## Data supplied:
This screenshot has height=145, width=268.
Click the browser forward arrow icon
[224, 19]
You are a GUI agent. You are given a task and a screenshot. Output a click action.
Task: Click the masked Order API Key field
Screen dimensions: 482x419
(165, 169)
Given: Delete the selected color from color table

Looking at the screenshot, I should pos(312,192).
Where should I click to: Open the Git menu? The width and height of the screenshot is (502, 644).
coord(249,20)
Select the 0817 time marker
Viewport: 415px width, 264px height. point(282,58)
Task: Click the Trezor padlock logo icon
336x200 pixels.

## Exercise:
Your answer must be the complete listing, retyped exactly.

## Output of the task:
This screenshot has height=145, width=268.
Click the browser forward arrow icon
[224, 19]
You are a GUI agent. You are given a task and a screenshot. Output a click action.
Task: Click the masked Order API Key field
Screen dimensions: 482x419
(165, 169)
Given: Delete the selected color from color table

Looking at the screenshot, I should pos(312,192).
Where should I click to: Open the Git menu? The width and height of the screenshot is (502, 644).
coord(249,20)
Select the 0817 time marker
Viewport: 415px width, 264px height. point(282,58)
Task: Click the Trezor padlock logo icon
336x200 pixels.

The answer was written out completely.